Accession numbers of closely related organisms to selected OTUs were obtained using NCBI Basic Local Alignment Search Tool (BLAST) (https://www.ncbi.nlm.nih.gov/books/NBK62051/). In the present study, the sequence similarities ranged from 87.82% to 100% (Supplementary data 3).

2.6 Statistical analyses

The OTU counts table was used in R to compare diversity and higher taxon abundance among sponge host species. Diversity indices, namely, rarefied richness, evenness, Shannon's H’ and Fisher’s alpha, were obtained using the rarefy and diversity functions from the vegan 2.6–4 (Oksanen et al. 2022) package in R. Variation in prokaryotic composition among sponge host species was visualised with Principal Coordinates Analysis (PCO).

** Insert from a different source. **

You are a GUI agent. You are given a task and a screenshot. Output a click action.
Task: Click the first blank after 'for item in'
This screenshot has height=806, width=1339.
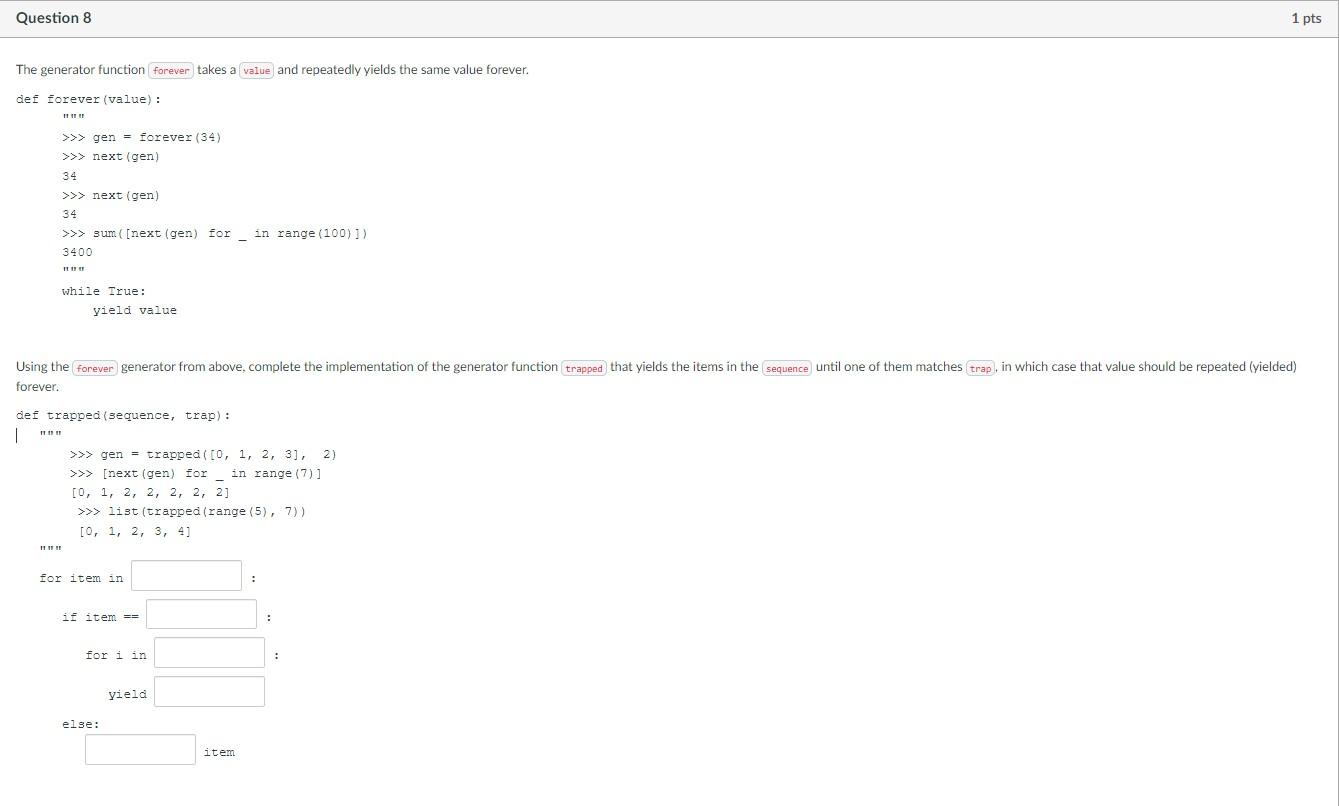186,575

For the PCO, a Bray–Curtis distance matrix was first obtained using the phyloseq 1.44 package (McMurdie and Holmes 2013) whereby the count data were rarefied using the rarefy_even_depth function with the sample.size argument set to the minimum sample size (12206 in the present study) and subsequently log10 transformed. The ordinate function in phyloseq was used to run the PCO analysis and generate data for the ordination. A heatmap was produced showing variation in OTU abundance using the pheatmap function from the pheatmap 1.0.12 package (Kolde 2019).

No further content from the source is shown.